VORLIEGENDER TEXT >>
┌────────

Besagte Studiendirektorin steht allerdings weiterhin auf der Lohnliste der Schule in Bornheim. Zu den Hintergründen wollte man sich im Kölner Regierungspräsidium nicht äußern. Genauso wenig wie zu einem zweiten Fall: Mit A 14 (zwischen knapp 5200 bis nahezu 7000 Euro) streicht eine Lehrerin an der Schule ein üppiges Gehalt ein. Seit zwei Jahren ist sie im Kollegium krankheitsbedingt nicht mehr aufgetaucht. Anfragen von Lehrern nach den Gründen blieben unbeantwortet. Die Folge: „Wir müssen den Unterricht dann für die Langzeiterkrankten mitmachen“, beklagt Walter M. (Name geändert) gegenüber dem „Kölner Stadt-Anzeiger“. Was früher die Ausnahme gewesen sei, ist heutzutage gängige Praxis: „Neben unserem Vollzeitjob müssen wir inzwischen mindestens zwei Stunden in der Woche für kranke Kollegen einspringen. Dabei fahren wir personell ohnehin auf der letzten Rille“, moniert der Oberstudienrat. Im kommenden Jahr will sich Walter M. mit 63 vorzeitig zur Ruhe setzen, die entsprechenden Abzüge bei der Pension nimmt er in Kauf. „Nach mehr als 35 Jahren reicht es“, sagt der Lehrer.

└────────

AUFGABEN >>
**A.** Wie lange ist die Lehrerin mit A-14-Gehalt laut dem Text über die Schule in Bornheim schon krankheitsbedingt nicht mehr im Kollegium erschienen?
**B.** Warum müssen Lehrer laut dem Text über die Schule in Bornheim zusätzlichen Unterricht übernehmen? Antworte in ein bis drei Sätzen.
Die folgenden Einträge haben eine andere Herkunft als der Text.

DATENAUSZUG >>
┌────────

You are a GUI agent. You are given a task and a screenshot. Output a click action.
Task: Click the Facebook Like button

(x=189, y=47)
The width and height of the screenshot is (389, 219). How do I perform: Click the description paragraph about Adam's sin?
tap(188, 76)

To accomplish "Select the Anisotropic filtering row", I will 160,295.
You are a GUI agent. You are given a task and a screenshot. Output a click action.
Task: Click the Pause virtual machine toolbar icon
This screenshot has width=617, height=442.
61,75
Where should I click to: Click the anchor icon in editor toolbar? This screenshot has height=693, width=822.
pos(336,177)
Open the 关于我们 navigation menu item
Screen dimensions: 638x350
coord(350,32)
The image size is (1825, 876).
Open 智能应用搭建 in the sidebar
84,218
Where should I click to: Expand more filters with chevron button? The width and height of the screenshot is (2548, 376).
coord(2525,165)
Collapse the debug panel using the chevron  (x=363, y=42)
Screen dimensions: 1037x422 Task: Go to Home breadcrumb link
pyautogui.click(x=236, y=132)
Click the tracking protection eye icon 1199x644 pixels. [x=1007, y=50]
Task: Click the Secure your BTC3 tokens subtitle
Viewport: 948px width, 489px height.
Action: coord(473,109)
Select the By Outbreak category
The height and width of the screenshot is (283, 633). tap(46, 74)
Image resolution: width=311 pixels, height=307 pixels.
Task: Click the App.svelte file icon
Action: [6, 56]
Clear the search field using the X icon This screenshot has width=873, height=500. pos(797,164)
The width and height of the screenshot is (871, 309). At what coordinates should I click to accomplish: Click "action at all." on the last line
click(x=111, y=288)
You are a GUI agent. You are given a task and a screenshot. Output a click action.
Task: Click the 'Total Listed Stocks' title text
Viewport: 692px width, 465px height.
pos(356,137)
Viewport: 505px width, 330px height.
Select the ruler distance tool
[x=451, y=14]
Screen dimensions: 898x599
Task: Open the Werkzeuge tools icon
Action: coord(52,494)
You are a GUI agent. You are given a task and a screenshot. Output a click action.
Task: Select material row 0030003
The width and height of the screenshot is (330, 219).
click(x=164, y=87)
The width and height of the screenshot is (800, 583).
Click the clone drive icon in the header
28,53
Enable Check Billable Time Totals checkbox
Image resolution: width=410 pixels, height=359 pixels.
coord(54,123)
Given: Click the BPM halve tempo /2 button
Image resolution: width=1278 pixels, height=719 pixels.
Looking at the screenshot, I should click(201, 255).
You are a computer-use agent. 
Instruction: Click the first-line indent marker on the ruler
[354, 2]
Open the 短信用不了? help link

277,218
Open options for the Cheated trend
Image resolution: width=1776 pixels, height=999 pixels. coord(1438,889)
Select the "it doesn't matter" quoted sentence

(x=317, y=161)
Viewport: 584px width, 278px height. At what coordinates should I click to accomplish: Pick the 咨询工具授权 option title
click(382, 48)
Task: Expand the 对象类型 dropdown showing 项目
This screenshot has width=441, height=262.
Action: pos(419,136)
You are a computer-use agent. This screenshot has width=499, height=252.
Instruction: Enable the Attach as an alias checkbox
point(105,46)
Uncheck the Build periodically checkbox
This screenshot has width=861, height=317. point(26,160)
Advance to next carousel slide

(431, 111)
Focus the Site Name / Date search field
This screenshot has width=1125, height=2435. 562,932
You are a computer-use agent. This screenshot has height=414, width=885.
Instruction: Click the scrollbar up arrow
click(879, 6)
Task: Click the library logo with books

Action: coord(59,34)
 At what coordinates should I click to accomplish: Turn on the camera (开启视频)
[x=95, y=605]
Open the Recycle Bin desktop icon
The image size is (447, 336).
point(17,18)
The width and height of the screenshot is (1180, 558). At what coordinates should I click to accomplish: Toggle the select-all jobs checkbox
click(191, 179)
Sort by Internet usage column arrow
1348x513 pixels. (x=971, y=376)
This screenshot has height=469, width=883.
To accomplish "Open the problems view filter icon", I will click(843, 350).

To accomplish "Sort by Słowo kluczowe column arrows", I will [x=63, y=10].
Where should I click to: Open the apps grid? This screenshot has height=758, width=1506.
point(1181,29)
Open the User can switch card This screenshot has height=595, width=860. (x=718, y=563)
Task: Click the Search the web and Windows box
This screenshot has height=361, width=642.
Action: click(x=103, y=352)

└────────

LÖSUNGEN >>
**A.** Seit zwei Jahren.

**B.** Sie müssen den Unterricht für langzeiterkrankte Kolleginnen und Kollegen mit übernehmen. Neben ihrem Vollzeitjob springen sie dafür inzwischen mindestens zwei Stunden pro Woche ein.